Le rythme est l'élément le plus primitif et le plus fondamental de la musique. 
Wallaschek (Wallaschek, Primitive Music.) et la plupart des autres auteurs sur ce sujet s'accordent à ce propos. Un anthropologue américain écrit : « Le rythme précède naturellement le développement de toute perception subtile des différences de diapason, de mesure ou de tonalité. La plupart des chansons amérindiennes, sinon toutes, sont aussi strictement des répétitions avec variations d'un motif que le sont les mouvements d'une symphonie de Mozart ou de Beethoven. » (Fillmore. Primitive Scales and Rythms, Proceedings of the International Congress of Anthropology, Chicago, 1893.) 
« Dans toute musique primitive, affirme Alice C. Fletcher , le rythme est fortement développé. Le roulement du tambour et le fracas aigu des crécelles s'opposent l'un à l'autre et s'opposent ensemble à la voix. On a dit que les musiciens ne trouvent pas autant leur plaisir dans la tonalité du chant que dans les sons mesurés arrangés dans un rythme contradictoire et qui, par leur choc, troublent les nerfs et poussent le corps vers l'action. Car la voix qui à elle seule porte l'intonation est souvent subordonnée et traitée comme un instrument additionnel.» (A. C. Fletcher. Love Songs among the Omaha Indians, Proccedings Intern. Congress of Anthr. Chicago, 189)
Groos démontre qu'une mélodie nous fait l'impression essentielle d'une voix qui danse ; c'est un mouvement dans l'espace traduit en son. (Groos. Spiele der Menschen p. 33)
Nous verrons que l'action physiologique de la mélodie sur l'organisme est une action réflexe de celle que produit la danse elle-même et ressemble ainsi à celle produite par la vue d'un mouvement. 
La danse, la musique et la poésie étaient au début si intimement liées qu'on peut presque les dire identiques ; elles étaient encore inséparables chez les anciens Hellènes. 
Les refrains des ballades anglaises indiquent la part qu'y prend le danseur. L'emploi technique du mot "pied", pour compter les mesures, persiste toujours pour démontrer qu'un poème est au fond une danse.
Il paraît qu'Aristote a été le premier qui exprima l'idée que le rythme et les mélodies sont des mouvements, comme les actions sont des mouvements, et que, pour cette raison, ils sont des signes de sensation. 
« Toutes les mélodies sont des mouvements, dit Helmholtz. La rapidité gracieuse, la procession grave, la marche paisible, le saut désordonné, tous ces caractères différents du mouvement, et mille autres, peuvent être représentés par des successions d'intonations.
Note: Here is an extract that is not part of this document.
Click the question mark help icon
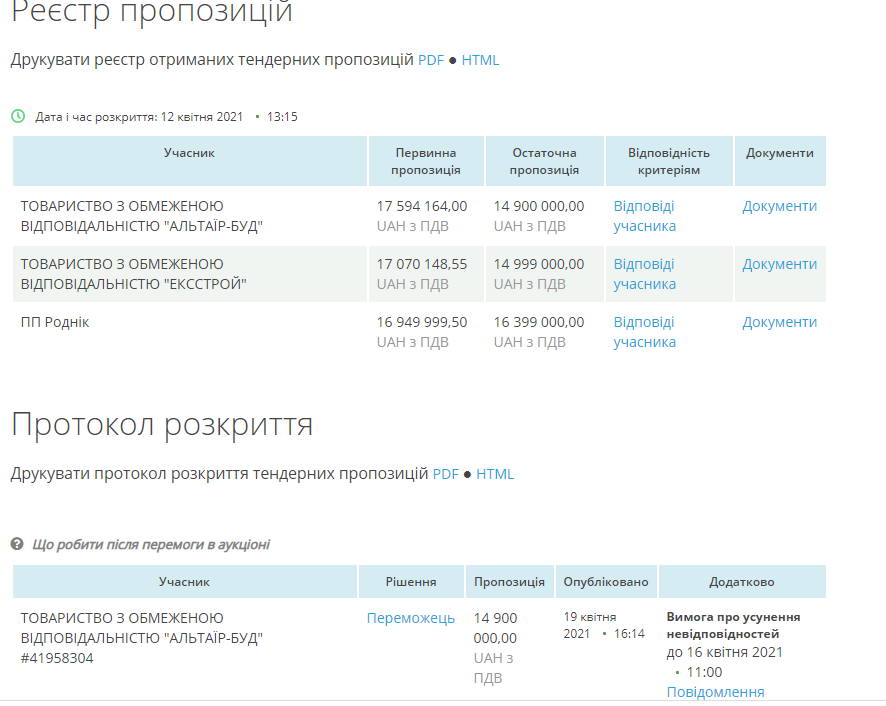This screenshot has width=886, height=706. click(x=17, y=544)
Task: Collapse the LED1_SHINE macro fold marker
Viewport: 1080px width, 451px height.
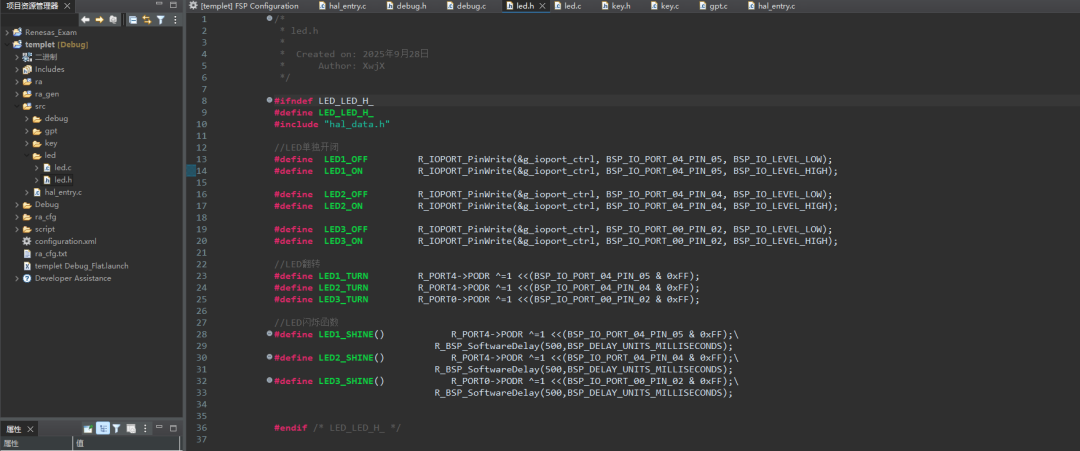Action: pos(269,333)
Et comme la musique exprime ces mouvements, elle exprime aussi les conditions mentales qui évoquent naturellement des mouvements semblables soit du corps et de la voix, soit du principe même de la pensée et du sentiment » (Helmholtz. On the sensation of Tone, trad. anglaise par A. J. Ellis, 1885, p 250. )
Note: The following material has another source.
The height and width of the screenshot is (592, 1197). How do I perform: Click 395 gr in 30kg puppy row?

D'un autre point de vue, le stimulus moteur de la musique a été affirmé par Cyples : « La musique se rapporte au sens qu'on peut parfaitement manipuler. Son charme émotionnel a frappé l'homme comme un grand mystère. Il semble qu'il ne soit nullement douteux que la musique dérive tous ses effets merveilleux, en plus de ce qu'elle plaît à l'oreille, de ses appels multiples à l'activité efférente, qui par ses appels vagues est agitée continuellement avec une inconséquence faiblement tumultueuse. De cette manière, la musique éveille au hasard, mais splendidement, la potentialité pure, encore non accomplie, qui est en nous.»
L'élément fondamental du mouvement transformé en musique a été bien démontré par Goblot (Goblot, La Musique descriptive, La Revue Philosophique, juillet 1901.) : « Chantée ou jouée, la mélodie figure à l'oreille un dessin successif, une arabesque qui se meut. 
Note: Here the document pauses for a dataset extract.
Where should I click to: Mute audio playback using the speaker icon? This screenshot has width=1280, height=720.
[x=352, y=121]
On dit : monter et descendre une gamme : on appelle les sons hauts ou bas : la voix de femme la plus aiguë s'appelle soprano, ou dessus ; la voix la plus grave de l'homme s'appelle basse. Les sons graves ont été ainsi nommés par les Grecs parce qu'ils paraissent lourds et tendent vers le bas. 
Il semble que les sons soient soumis à l'action de la pesanteur, que les uns s'élèvent et que les autres tombent. 
Baudelaire en parlant du prélude de Lohengrin, remarque : "Je me sentis délivré du poids." 
Lorsque Wagner voulut figurer, dans les plus hautes régions des espaces célestes, l'apparition des anges qui apportent à la terre le Saint Graal, il fit usage de notes suraiguës et d'une sorte de choeur, joué exclusivement par les violons, divisés en huit parties, dans les plus hautes notes de leur registre. La descente sur la terre du chpeur céleste est rendue par des notes de plus en plus graves, comme la disparition progressive de ces notes graves représente sa réascension vers les régions éthérées.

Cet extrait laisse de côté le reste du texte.